Cerca de uma hora depois, passamos em minha casa para que eu também reunisse algumas roupas e pertences numa mala. Durante todo o tempo, mamãe se juntou a nós, ajudando-me a agilizar o processo e mantendo uma conversa amigável com Niall, deitado em minha cama, dividindo o estreito colchão com a mochila que eu rapidamente enchia, com um de meus bichinhos de pelúcia em seu colo. Trocamos vários olhares cúmplices ao recordarmo-nos de quando aquela cena aconteceu pela primeira vez, na noite do baile de primavera, seguida da manhã em que quase fomos pegos no flagra e que resultou em seu salto de minha janela sem que minha querida progenitora sequer percebesse. E novamente, ela não notou a faísca de lembrança em nossos olhos, ou fingiu não notar.
– Tem certeza de que está pronta para voltar àquela casa? – ela murmurou alguns minutos depois, já diante da porta de casa. Olhei por sobre meu ombro, vendo Niall colocar minha mochila no bagageiro, e suspirei antes de responder, com um sorrisinho otimista.
– Tenho. Ficarei bem.
Mamãe assentiu, também olhando na direção dele, e acenou, em resposta ao gesto de despedida que imagino que tenha feito. Logo em seguida, nos abraçamos rapidamente.
– Cuide-se. Qualquer coisa, é só ligar.
– Pode deixar – respondi, descendo os degraus da soleira devagar – Cuide-se você também. Amanhã à noite estarei de volta.

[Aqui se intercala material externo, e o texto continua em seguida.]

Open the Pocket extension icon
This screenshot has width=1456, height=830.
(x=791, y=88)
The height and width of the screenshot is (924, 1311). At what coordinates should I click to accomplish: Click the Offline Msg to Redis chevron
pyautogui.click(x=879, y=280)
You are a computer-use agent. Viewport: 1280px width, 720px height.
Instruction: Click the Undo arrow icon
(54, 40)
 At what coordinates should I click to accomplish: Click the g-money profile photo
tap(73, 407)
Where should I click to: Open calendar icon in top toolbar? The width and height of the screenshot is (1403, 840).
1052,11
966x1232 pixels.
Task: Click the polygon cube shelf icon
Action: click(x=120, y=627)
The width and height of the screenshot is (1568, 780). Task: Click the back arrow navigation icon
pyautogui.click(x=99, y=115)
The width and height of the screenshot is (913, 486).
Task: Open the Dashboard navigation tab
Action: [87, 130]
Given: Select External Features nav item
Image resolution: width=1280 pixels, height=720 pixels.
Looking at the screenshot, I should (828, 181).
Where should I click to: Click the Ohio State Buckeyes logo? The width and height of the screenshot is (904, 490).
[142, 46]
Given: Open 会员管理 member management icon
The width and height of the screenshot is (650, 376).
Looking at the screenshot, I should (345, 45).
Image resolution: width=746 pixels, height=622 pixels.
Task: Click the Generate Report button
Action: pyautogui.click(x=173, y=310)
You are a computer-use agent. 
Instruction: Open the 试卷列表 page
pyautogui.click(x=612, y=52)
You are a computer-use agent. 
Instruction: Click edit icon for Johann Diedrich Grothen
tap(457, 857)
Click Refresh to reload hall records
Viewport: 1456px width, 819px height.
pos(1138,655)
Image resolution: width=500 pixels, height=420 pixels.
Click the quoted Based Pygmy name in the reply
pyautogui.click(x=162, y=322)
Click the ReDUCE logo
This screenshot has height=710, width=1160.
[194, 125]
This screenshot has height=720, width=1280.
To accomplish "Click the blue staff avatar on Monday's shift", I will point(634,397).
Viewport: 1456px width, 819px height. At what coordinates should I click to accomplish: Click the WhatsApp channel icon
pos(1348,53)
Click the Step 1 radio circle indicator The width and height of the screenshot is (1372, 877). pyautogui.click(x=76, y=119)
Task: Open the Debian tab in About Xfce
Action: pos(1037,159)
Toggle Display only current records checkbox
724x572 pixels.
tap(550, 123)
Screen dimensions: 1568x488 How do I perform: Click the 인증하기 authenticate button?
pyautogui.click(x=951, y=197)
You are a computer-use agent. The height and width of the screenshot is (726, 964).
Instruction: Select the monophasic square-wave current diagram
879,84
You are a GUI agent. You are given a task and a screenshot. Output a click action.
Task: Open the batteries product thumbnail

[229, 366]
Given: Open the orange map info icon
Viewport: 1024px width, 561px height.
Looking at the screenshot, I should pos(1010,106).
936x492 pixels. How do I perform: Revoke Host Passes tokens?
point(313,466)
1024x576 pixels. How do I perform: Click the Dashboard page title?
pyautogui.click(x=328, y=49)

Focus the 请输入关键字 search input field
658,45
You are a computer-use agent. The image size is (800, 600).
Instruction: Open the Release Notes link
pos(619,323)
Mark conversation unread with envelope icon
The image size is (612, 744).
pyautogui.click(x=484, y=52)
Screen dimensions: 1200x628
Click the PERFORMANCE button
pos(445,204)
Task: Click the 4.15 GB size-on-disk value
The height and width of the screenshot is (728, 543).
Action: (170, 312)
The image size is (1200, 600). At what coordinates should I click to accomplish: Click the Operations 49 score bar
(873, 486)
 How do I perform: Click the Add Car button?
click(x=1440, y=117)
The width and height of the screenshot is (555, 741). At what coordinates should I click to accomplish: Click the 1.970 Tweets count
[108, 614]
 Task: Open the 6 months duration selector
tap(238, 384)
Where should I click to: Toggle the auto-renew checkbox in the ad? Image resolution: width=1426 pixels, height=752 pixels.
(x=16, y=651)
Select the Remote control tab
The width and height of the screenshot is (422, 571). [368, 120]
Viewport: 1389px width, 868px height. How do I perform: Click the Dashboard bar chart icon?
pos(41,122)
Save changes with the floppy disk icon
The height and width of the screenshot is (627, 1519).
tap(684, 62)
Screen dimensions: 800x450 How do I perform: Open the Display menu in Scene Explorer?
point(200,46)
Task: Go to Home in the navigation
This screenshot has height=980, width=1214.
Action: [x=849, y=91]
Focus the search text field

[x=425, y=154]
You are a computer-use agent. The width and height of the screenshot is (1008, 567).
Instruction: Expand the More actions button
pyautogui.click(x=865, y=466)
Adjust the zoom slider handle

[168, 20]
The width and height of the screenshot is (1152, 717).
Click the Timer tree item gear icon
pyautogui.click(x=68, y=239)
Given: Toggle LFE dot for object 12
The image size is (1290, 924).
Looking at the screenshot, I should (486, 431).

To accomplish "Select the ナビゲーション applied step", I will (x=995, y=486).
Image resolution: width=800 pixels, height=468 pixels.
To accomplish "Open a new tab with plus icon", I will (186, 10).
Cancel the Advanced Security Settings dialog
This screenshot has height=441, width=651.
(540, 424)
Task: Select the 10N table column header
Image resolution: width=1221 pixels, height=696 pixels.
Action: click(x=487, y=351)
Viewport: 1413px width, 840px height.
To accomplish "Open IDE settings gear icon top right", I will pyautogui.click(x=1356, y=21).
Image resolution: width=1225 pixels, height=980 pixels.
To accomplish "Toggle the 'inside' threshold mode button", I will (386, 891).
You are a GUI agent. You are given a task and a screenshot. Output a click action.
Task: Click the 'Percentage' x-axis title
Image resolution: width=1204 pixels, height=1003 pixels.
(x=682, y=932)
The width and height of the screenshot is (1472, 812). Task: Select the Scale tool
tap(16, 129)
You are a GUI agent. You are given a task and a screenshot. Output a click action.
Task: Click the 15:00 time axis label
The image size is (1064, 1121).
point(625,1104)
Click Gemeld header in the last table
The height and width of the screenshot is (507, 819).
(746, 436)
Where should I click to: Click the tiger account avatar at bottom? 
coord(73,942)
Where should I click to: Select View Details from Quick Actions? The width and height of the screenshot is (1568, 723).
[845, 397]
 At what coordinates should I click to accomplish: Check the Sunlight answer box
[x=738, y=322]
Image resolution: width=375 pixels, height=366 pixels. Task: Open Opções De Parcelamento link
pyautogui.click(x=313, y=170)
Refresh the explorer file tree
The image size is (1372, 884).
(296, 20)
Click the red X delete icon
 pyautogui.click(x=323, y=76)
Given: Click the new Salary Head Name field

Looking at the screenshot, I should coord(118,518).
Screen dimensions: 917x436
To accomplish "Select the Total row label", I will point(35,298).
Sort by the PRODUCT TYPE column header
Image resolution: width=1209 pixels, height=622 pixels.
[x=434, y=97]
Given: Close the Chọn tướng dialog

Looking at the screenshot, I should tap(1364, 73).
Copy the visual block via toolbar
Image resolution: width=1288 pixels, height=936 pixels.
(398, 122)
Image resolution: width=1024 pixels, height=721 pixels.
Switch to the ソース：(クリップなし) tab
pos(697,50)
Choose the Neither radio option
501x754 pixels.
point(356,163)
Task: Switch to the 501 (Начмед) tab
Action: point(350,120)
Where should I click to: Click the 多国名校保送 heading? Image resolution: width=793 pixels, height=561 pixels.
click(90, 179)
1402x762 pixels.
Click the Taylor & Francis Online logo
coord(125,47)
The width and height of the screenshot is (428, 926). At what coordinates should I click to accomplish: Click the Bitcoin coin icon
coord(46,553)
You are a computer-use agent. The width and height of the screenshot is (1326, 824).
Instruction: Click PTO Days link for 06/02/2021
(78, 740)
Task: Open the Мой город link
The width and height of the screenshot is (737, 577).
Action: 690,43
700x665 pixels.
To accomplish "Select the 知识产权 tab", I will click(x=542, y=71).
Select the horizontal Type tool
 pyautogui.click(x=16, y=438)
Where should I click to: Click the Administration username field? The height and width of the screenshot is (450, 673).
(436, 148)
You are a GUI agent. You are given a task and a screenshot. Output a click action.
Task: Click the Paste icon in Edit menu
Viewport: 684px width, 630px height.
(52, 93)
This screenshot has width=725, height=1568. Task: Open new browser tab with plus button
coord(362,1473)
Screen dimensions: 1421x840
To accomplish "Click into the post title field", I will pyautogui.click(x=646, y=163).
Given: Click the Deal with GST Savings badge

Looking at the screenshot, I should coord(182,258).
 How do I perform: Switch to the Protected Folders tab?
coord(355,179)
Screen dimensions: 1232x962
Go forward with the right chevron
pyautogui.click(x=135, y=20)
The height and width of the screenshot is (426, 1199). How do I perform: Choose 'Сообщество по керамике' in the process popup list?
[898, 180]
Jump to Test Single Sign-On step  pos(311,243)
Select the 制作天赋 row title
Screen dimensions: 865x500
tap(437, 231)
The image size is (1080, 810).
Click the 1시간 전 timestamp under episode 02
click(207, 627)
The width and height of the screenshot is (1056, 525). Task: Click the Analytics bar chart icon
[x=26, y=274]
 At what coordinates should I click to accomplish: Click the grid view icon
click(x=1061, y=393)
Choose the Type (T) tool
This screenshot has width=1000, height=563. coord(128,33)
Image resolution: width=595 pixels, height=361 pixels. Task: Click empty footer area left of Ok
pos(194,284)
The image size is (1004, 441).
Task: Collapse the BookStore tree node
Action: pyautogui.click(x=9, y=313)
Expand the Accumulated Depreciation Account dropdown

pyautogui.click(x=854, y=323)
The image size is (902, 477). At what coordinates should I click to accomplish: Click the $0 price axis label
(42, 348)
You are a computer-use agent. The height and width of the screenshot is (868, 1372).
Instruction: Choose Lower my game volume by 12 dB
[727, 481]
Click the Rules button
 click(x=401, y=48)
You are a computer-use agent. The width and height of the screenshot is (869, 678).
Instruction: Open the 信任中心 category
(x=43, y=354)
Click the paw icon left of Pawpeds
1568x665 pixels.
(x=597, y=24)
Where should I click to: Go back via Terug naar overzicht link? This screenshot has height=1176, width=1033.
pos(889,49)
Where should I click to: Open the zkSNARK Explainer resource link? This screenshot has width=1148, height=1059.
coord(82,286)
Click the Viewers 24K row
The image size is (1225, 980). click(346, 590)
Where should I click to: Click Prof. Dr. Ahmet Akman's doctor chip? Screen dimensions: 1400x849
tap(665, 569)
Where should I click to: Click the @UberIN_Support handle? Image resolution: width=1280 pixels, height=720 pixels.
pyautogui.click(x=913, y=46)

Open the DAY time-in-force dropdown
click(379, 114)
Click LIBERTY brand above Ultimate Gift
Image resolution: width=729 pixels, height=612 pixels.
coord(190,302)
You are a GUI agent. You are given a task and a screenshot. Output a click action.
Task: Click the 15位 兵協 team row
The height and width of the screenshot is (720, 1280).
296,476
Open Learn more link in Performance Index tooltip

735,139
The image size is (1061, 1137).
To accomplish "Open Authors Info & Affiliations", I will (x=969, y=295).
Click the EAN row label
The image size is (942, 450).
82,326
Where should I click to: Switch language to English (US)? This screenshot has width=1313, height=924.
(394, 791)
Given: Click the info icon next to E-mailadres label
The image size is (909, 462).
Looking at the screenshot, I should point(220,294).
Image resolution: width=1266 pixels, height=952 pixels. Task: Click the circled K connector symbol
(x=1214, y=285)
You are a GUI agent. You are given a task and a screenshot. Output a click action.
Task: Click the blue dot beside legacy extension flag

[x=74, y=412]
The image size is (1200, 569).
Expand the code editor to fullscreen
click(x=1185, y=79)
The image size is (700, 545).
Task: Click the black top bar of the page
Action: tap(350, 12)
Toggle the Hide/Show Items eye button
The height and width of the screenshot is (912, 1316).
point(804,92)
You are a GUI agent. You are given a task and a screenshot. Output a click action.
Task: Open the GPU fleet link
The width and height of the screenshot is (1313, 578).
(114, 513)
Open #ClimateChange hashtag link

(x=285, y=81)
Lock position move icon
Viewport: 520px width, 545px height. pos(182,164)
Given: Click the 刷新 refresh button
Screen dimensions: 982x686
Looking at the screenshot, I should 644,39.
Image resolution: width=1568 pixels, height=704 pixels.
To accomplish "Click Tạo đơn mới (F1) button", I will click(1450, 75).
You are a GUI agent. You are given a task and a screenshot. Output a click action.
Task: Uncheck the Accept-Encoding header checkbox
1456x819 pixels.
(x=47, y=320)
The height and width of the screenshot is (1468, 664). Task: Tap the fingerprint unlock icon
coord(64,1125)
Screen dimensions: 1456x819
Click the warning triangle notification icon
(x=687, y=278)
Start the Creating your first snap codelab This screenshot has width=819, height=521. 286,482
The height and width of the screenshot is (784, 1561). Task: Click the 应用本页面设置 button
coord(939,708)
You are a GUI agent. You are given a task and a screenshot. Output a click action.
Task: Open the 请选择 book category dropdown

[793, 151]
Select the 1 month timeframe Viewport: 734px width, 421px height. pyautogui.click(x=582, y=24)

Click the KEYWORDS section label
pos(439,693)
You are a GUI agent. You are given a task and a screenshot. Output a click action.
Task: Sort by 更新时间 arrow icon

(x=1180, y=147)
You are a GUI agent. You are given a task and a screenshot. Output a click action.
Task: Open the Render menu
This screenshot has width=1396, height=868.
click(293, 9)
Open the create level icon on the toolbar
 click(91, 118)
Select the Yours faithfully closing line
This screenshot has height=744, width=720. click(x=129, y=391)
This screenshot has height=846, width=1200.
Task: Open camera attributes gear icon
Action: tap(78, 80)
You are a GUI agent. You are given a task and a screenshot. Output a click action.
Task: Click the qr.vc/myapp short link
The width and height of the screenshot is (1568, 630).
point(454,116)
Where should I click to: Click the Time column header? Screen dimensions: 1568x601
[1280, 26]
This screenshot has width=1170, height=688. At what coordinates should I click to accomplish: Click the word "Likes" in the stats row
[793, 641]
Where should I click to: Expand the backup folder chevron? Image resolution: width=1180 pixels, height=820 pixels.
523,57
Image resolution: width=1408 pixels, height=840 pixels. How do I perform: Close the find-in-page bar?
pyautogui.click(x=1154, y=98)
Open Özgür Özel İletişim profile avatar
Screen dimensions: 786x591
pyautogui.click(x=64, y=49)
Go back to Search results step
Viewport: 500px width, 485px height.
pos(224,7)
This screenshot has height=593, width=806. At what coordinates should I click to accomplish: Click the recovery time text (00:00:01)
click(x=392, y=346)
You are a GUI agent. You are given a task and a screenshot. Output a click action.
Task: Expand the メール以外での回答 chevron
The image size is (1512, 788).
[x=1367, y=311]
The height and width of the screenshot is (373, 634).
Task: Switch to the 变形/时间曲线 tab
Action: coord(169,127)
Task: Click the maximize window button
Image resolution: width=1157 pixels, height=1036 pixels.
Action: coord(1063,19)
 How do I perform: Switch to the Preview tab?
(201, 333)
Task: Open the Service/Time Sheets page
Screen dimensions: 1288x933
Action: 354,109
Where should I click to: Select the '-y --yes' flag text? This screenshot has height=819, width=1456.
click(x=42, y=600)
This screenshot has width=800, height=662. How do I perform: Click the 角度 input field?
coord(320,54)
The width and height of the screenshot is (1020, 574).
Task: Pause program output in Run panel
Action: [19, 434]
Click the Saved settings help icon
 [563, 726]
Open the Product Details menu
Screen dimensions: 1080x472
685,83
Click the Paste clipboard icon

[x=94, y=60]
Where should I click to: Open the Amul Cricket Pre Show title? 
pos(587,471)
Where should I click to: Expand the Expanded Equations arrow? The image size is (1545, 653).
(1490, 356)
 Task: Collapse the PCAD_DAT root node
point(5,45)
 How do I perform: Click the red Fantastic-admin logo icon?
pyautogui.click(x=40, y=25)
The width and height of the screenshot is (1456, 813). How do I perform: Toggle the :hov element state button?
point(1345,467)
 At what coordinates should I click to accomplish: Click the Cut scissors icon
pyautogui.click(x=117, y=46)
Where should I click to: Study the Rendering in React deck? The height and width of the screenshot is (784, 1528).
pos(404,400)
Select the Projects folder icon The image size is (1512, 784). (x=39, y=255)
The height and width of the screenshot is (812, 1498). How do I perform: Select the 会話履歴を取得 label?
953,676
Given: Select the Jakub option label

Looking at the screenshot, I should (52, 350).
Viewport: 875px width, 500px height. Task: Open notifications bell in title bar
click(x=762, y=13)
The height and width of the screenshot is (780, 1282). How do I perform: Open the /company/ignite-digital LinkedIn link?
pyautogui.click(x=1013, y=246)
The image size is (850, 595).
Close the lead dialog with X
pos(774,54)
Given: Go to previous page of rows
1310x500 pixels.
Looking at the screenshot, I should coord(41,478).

Caminhei até o carro e acomodei-me no banco do carona, onde confortavelmente passei cerca de uma hora ouvindo música e jogando conversa fora com o belo motorista que nos levava até a casa de sua família. Por mais que tivéssemos resolvido nosso primeiro impasse mais cedo, ainda restava uma apreensão latente, um incômodo diante do iminente encontro indesejado com Harry. Contornamos a situação como pudemos no limitado espaço interior do carro, vez ou outra apenas curtindo a trilha sonora com o olhar perdido no vasto espaço do mundo exterior ao nosso redor.
A imponente cerca viva que circundava a casa dos Horan se aproximou sem demora, e com ela se desfez nossa pequena cerca imaginária contra as preocupações que as próximas horas reservavam. Niall parou diante do portão, esperando sua abertura; percebi que seus dedos se fecharam ao redor do volante, em sinal de nervosismo. Instintivamente, levei uma mão ao seu braço e o apertei de leve, recebendo um sorriso sereno que não atingiu seus olhos, estrategicamente escondidos sob as lentes dos óculos escuros. Ele estava tenso, e não o culpei, pois também estava. No entanto, naquele instante, seus esforços para manter-se calmo eram muito maiores do que os meus, sem sombra de dúvida. Eu podia sentir sua instabilidade emanando de cada poro, por mais que ele mantivesse a fachada de tranquilidade que talvez pudesse enganar alguns de seus parentes.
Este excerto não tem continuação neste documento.